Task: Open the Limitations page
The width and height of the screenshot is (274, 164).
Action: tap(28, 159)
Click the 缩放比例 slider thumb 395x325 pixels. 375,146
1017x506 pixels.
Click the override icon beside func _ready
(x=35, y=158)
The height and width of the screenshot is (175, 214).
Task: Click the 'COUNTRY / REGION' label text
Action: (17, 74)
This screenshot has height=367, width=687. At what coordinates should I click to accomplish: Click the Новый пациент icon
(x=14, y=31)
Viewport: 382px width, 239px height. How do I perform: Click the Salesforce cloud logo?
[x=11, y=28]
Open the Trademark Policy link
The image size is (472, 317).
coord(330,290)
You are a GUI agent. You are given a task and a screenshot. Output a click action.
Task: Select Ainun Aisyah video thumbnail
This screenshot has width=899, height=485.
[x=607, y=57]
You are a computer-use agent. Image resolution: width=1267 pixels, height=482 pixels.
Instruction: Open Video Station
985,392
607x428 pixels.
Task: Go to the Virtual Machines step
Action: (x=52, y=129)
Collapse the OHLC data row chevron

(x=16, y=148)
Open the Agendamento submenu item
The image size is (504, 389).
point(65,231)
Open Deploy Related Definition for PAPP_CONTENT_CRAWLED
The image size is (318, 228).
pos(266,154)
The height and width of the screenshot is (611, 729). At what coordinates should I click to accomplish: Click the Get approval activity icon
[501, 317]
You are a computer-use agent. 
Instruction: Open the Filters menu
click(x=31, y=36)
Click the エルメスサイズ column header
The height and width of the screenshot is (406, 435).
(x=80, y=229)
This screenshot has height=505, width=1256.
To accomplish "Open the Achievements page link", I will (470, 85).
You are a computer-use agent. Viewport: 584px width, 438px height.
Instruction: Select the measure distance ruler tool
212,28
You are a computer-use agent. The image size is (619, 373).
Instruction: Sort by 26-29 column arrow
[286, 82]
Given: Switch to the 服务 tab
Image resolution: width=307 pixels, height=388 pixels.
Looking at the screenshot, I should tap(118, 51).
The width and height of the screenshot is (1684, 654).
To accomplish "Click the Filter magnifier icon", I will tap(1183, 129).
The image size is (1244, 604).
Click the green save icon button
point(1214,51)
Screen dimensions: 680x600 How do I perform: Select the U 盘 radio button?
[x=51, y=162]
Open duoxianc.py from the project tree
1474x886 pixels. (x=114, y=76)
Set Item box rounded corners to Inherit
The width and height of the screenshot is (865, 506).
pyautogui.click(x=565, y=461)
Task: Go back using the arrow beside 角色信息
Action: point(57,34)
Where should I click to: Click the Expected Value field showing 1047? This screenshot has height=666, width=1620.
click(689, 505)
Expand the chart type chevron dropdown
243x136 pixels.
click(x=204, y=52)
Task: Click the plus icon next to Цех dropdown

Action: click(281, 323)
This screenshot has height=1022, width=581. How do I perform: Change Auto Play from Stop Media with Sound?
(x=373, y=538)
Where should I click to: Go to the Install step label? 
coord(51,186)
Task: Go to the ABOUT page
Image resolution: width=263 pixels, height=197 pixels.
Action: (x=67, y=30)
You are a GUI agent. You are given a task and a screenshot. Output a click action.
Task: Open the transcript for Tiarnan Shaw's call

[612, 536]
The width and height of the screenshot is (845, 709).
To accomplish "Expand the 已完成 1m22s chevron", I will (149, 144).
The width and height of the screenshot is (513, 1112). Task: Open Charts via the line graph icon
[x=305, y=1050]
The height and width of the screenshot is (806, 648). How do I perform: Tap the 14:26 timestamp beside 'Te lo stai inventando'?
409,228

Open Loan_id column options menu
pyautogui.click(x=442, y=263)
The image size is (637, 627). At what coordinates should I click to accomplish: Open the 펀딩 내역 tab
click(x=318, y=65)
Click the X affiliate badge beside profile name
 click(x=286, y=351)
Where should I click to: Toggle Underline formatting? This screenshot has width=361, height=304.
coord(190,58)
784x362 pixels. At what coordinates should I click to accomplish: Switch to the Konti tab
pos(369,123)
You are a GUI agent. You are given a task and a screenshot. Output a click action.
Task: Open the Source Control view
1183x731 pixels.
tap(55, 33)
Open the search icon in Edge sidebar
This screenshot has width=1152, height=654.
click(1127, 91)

■ **HOW TO COMPLETE THIS TASK**:
Transcribe all the material exactly.

■ **OUTPUT OF THE EXERCISE**:
Task: Open the Limitations page
The width and height of the screenshot is (274, 164).
Action: tap(28, 159)
Click the 缩放比例 slider thumb 395x325 pixels. 375,146
1017x506 pixels.
Click the override icon beside func _ready
(x=35, y=158)
The height and width of the screenshot is (175, 214).
Task: Click the 'COUNTRY / REGION' label text
Action: (17, 74)
This screenshot has height=367, width=687. At what coordinates should I click to accomplish: Click the Новый пациент icon
(x=14, y=31)
Viewport: 382px width, 239px height. How do I perform: Click the Salesforce cloud logo?
[x=11, y=28]
Open the Trademark Policy link
The image size is (472, 317).
coord(330,290)
You are a GUI agent. You are given a task and a screenshot. Output a click action.
Task: Select Ainun Aisyah video thumbnail
This screenshot has width=899, height=485.
[x=607, y=57]
You are a computer-use agent. Image resolution: width=1267 pixels, height=482 pixels.
Instruction: Open Video Station
985,392
607x428 pixels.
Task: Go to the Virtual Machines step
Action: (x=52, y=129)
Collapse the OHLC data row chevron

(x=16, y=148)
Open the Agendamento submenu item
The image size is (504, 389).
point(65,231)
Open Deploy Related Definition for PAPP_CONTENT_CRAWLED
The image size is (318, 228).
pos(266,154)
The height and width of the screenshot is (611, 729). At what coordinates should I click to accomplish: Click the Get approval activity icon
[501, 317]
You are a computer-use agent. 
Instruction: Open the Filters menu
click(x=31, y=36)
Click the エルメスサイズ column header
The height and width of the screenshot is (406, 435).
(x=80, y=229)
This screenshot has height=505, width=1256.
To accomplish "Open the Achievements page link", I will (470, 85).
You are a computer-use agent. Viewport: 584px width, 438px height.
Instruction: Select the measure distance ruler tool
212,28
You are a computer-use agent. The image size is (619, 373).
Instruction: Sort by 26-29 column arrow
[286, 82]
Given: Switch to the 服务 tab
Image resolution: width=307 pixels, height=388 pixels.
Looking at the screenshot, I should tap(118, 51).
The width and height of the screenshot is (1684, 654).
To accomplish "Click the Filter magnifier icon", I will tap(1183, 129).
The image size is (1244, 604).
Click the green save icon button
point(1214,51)
Screen dimensions: 680x600 How do I perform: Select the U 盘 radio button?
[x=51, y=162]
Open duoxianc.py from the project tree
1474x886 pixels. (x=114, y=76)
Set Item box rounded corners to Inherit
The width and height of the screenshot is (865, 506).
pyautogui.click(x=565, y=461)
Task: Go back using the arrow beside 角色信息
Action: point(57,34)
Where should I click to: Click the Expected Value field showing 1047? This screenshot has height=666, width=1620.
click(689, 505)
Expand the chart type chevron dropdown
243x136 pixels.
click(x=204, y=52)
Task: Click the plus icon next to Цех dropdown

Action: click(281, 323)
This screenshot has height=1022, width=581. How do I perform: Change Auto Play from Stop Media with Sound?
(x=373, y=538)
Where should I click to: Go to the Install step label? 
coord(51,186)
Task: Go to the ABOUT page
Image resolution: width=263 pixels, height=197 pixels.
Action: (x=67, y=30)
You are a GUI agent. You are given a task and a screenshot. Output a click action.
Task: Open the transcript for Tiarnan Shaw's call

[612, 536]
The width and height of the screenshot is (845, 709).
To accomplish "Expand the 已完成 1m22s chevron", I will (149, 144).
The width and height of the screenshot is (513, 1112). Task: Open Charts via the line graph icon
[x=305, y=1050]
The height and width of the screenshot is (806, 648). How do I perform: Tap the 14:26 timestamp beside 'Te lo stai inventando'?
409,228

Open Loan_id column options menu
pyautogui.click(x=442, y=263)
The image size is (637, 627). At what coordinates should I click to accomplish: Open the 펀딩 내역 tab
click(x=318, y=65)
Click the X affiliate badge beside profile name
 click(x=286, y=351)
Where should I click to: Toggle Underline formatting? This screenshot has width=361, height=304.
coord(190,58)
784x362 pixels. At what coordinates should I click to accomplish: Switch to the Konti tab
pos(369,123)
You are a GUI agent. You are given a task and a screenshot. Output a click action.
Task: Open the Source Control view
1183x731 pixels.
tap(55, 33)
Open the search icon in Edge sidebar
This screenshot has width=1152, height=654.
click(1127, 91)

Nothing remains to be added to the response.